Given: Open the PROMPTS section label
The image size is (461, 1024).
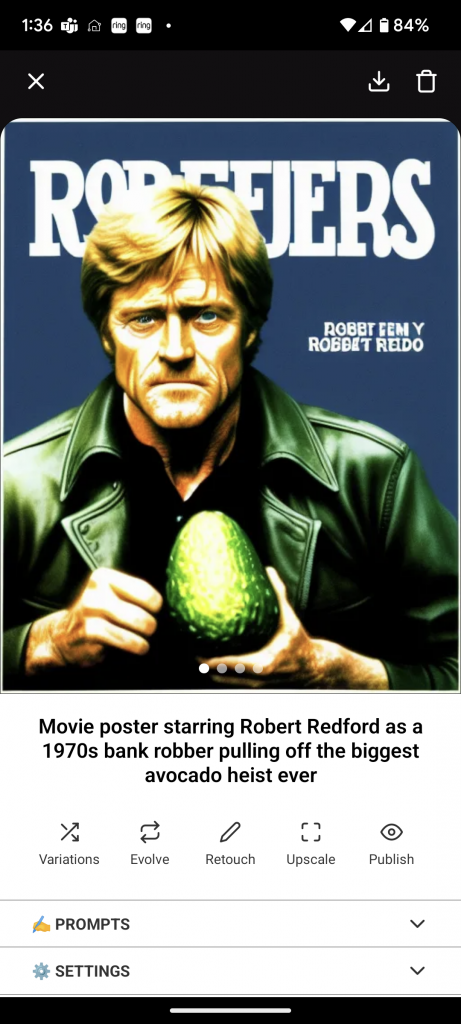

==

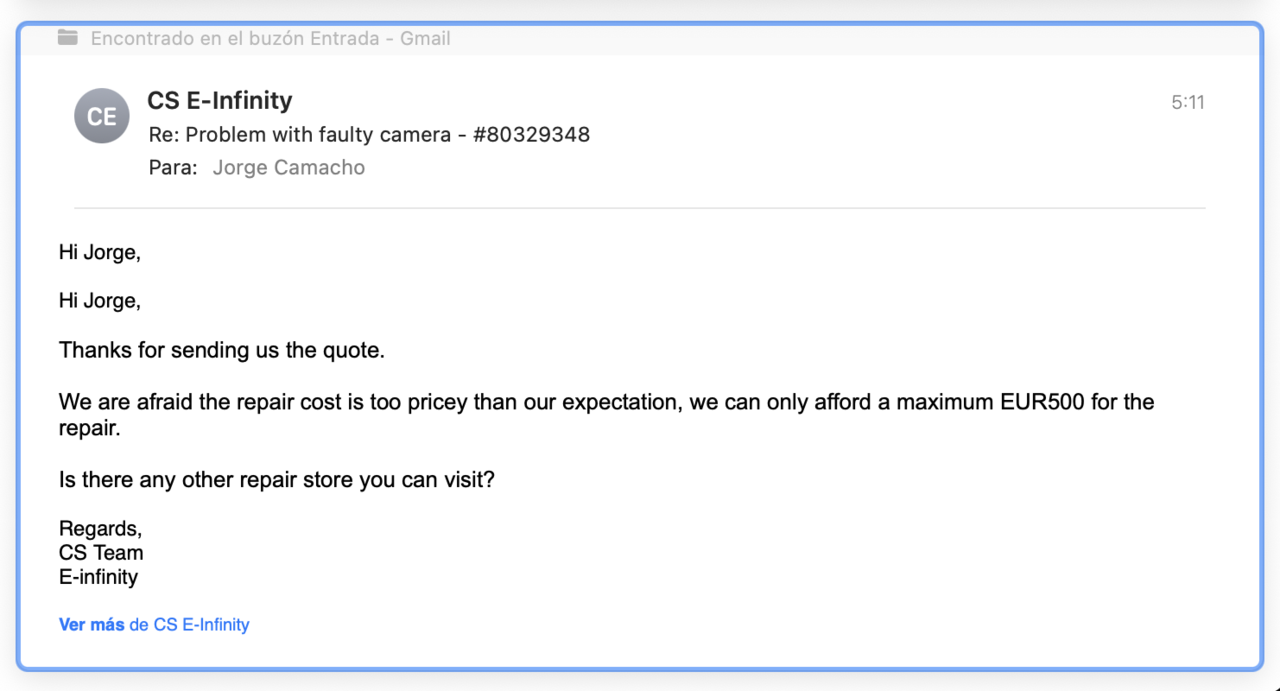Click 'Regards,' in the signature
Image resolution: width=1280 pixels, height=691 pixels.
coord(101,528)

__Assignment__. What you return should be exactly the lines above, starting at the one with "Given: Open the PROMPTS section label" and ending at the one with "The image size is (461, 1024).", and nothing else.

__Result__.
Given: Open the PROMPTS section label
The image size is (461, 1024).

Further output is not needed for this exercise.